%%

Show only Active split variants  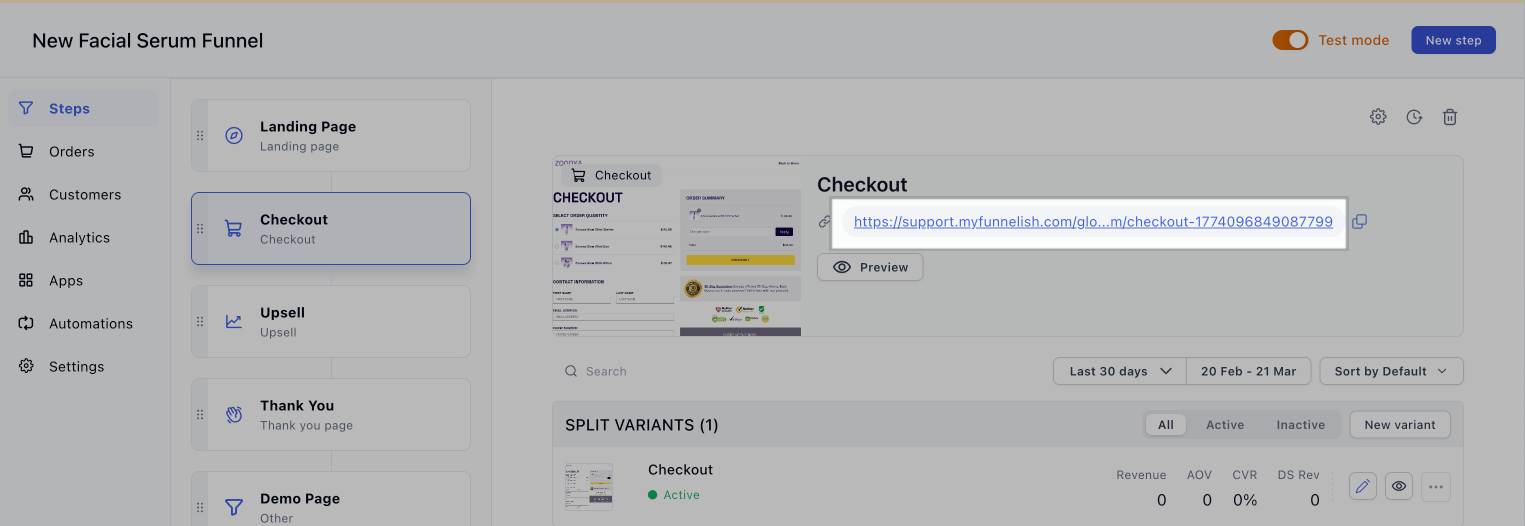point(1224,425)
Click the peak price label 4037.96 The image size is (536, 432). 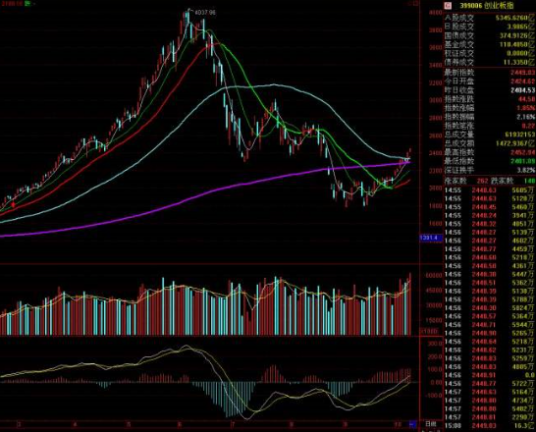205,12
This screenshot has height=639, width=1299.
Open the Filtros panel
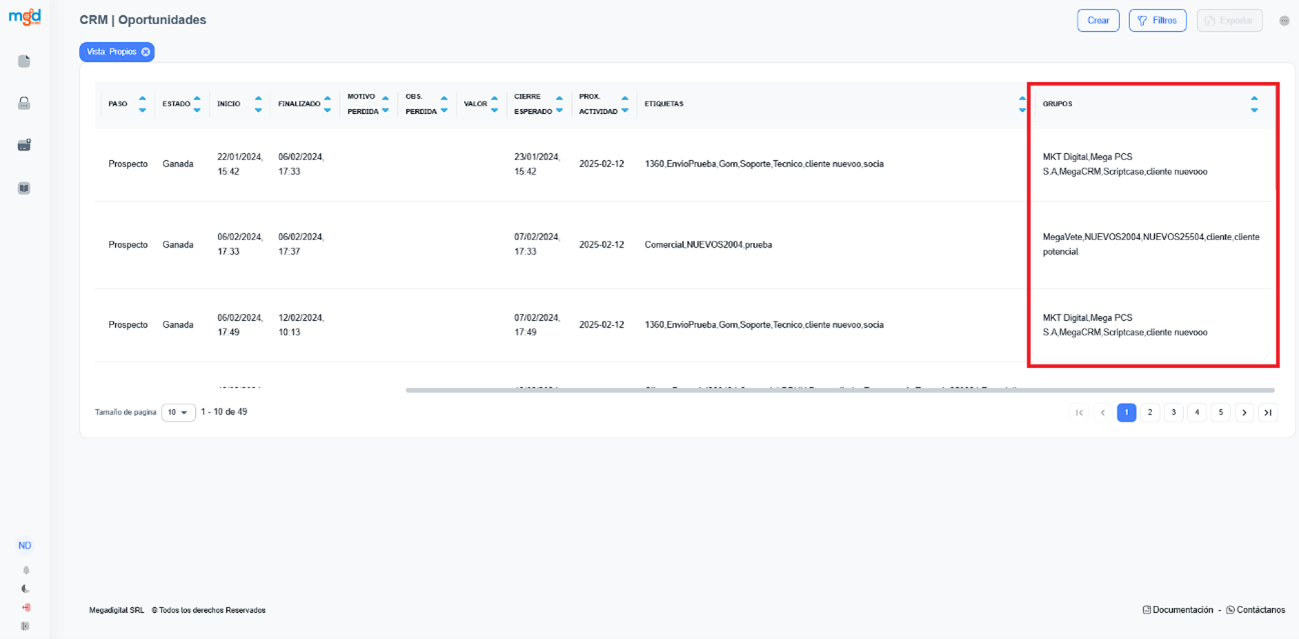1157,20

%%
%%

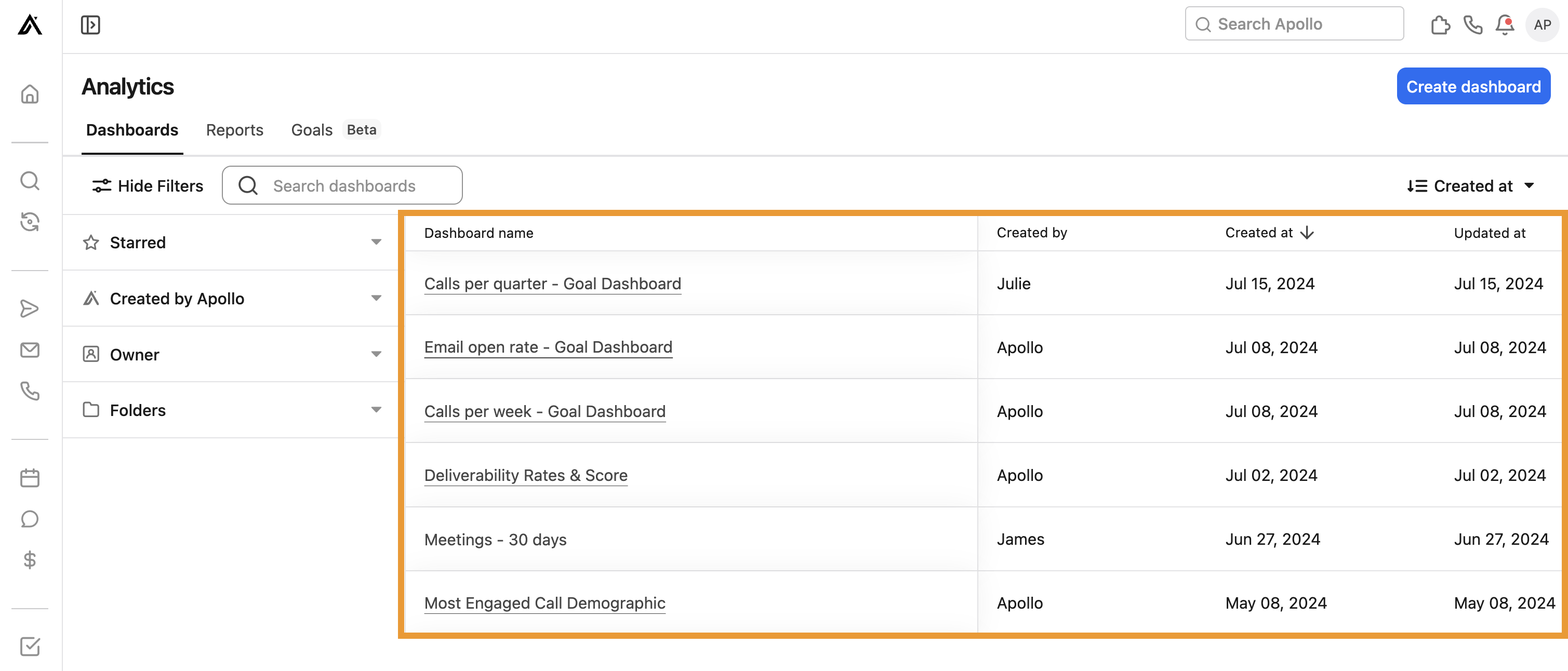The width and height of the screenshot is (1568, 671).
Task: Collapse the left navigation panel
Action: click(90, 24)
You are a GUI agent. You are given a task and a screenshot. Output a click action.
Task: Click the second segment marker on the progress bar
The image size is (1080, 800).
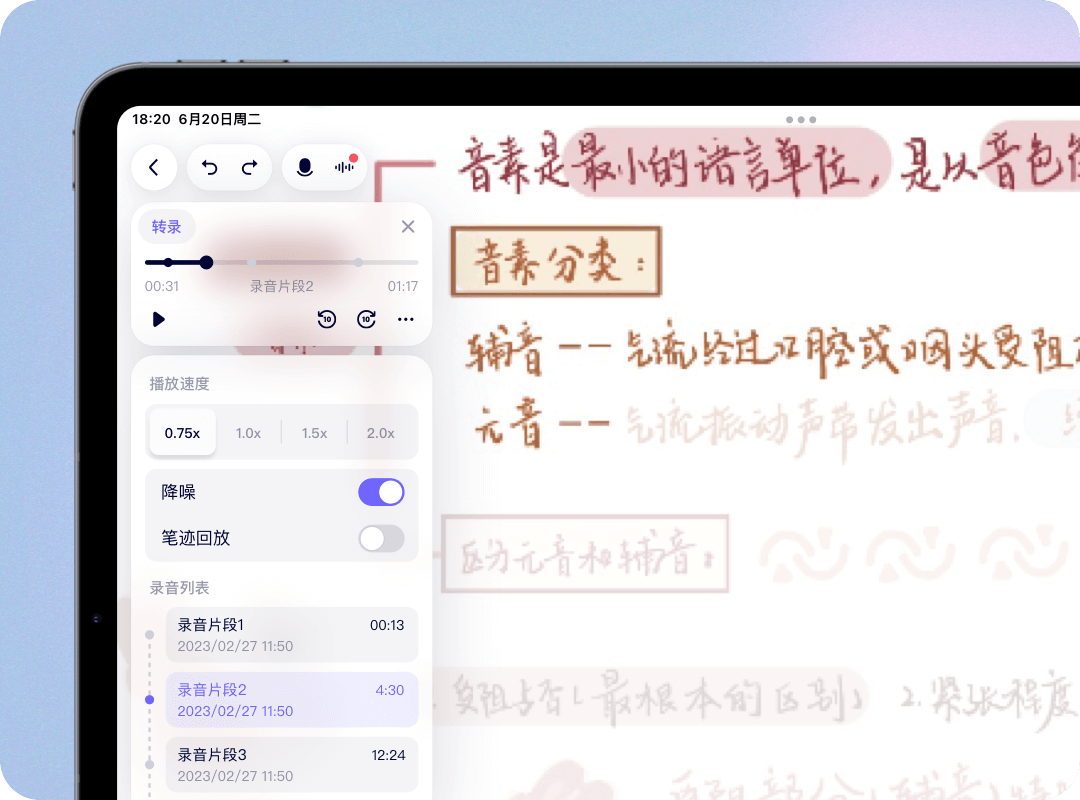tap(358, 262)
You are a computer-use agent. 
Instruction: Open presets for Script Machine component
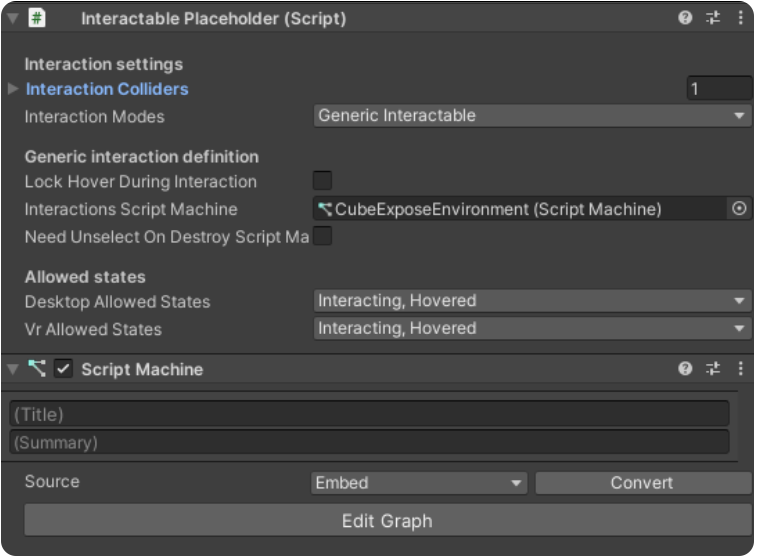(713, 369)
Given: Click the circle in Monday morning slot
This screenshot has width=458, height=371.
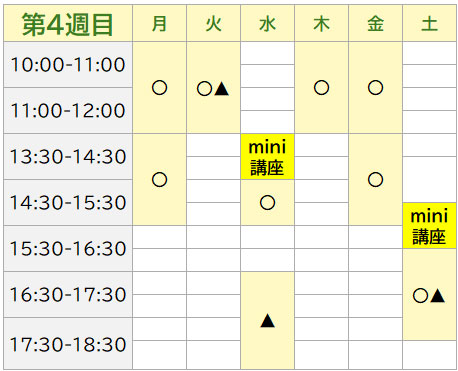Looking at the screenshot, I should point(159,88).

%%
%%

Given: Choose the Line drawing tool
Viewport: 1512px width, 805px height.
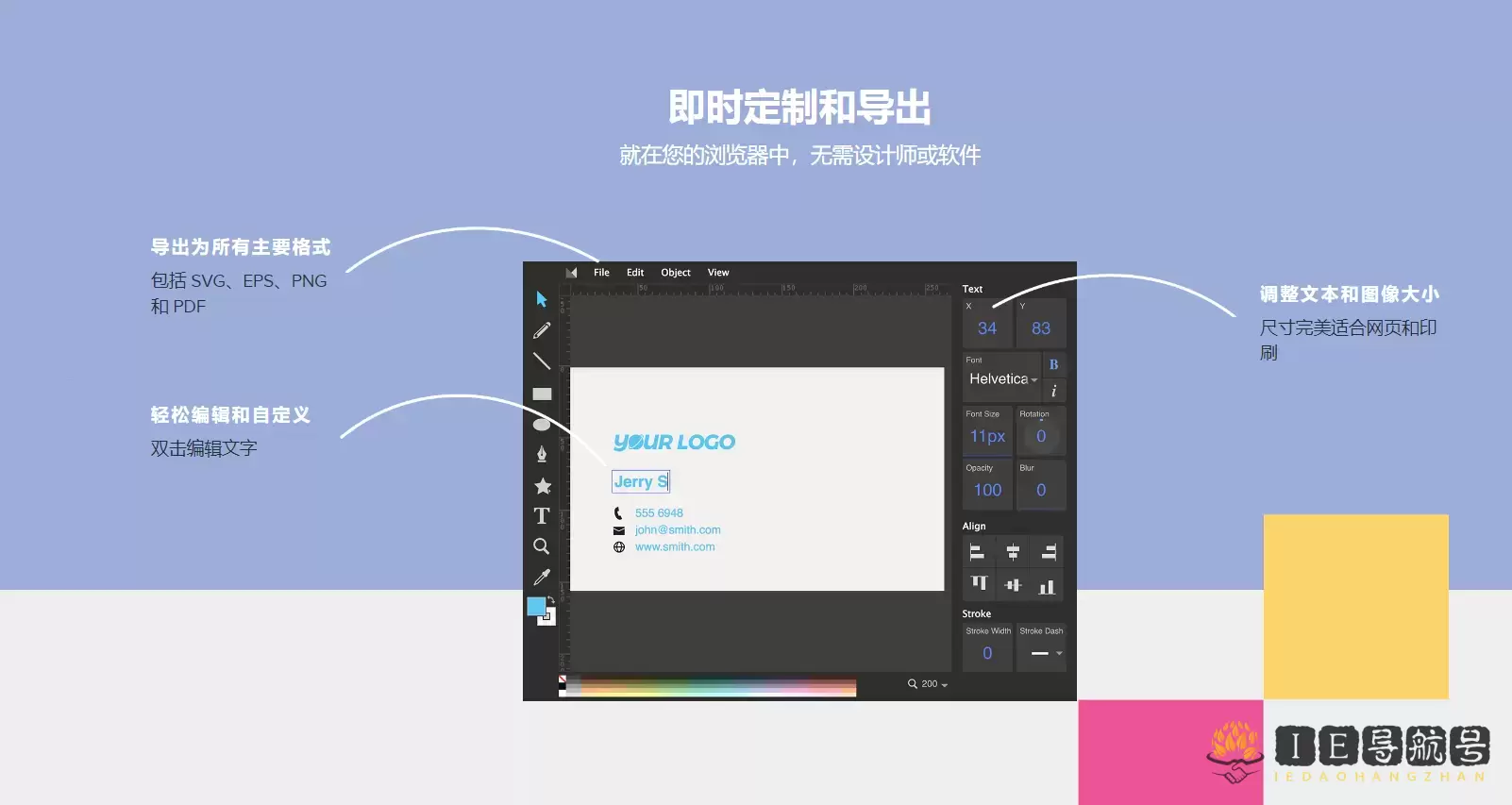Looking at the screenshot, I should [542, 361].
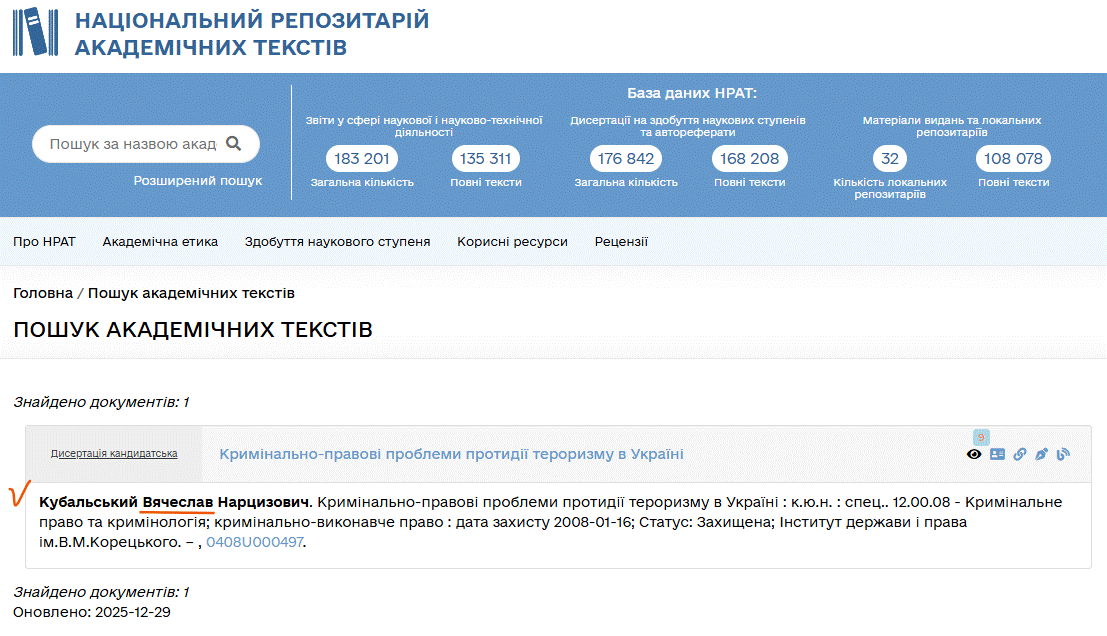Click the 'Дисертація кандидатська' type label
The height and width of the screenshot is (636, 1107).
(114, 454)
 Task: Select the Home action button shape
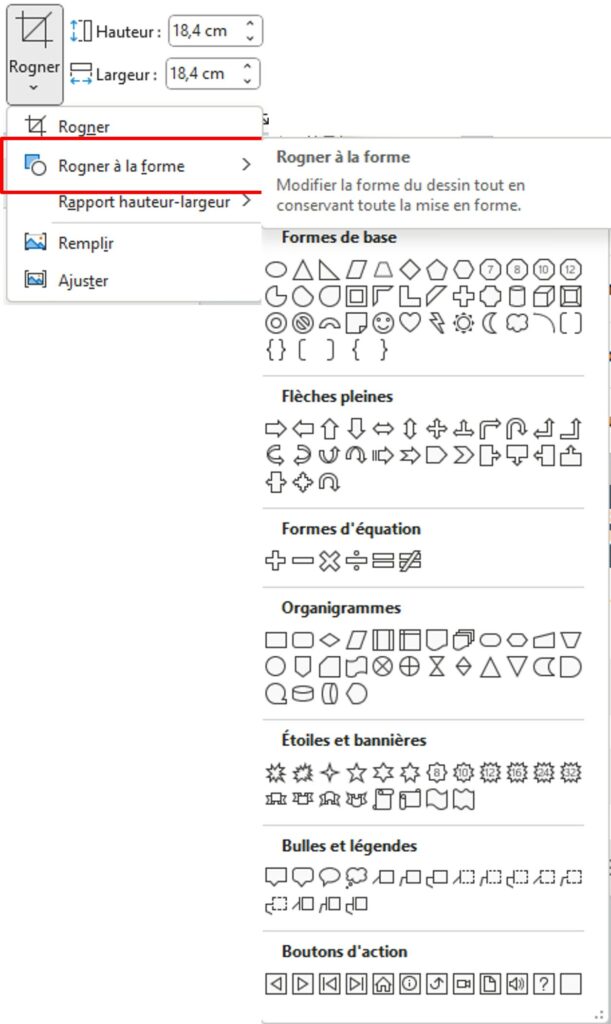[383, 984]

%%

-- The problem --
Return each line of the material above that contains the word "This", copied in full.

-- Full output --
This screenshot has height=639, width=1299.
This screenshot has width=458, height=371.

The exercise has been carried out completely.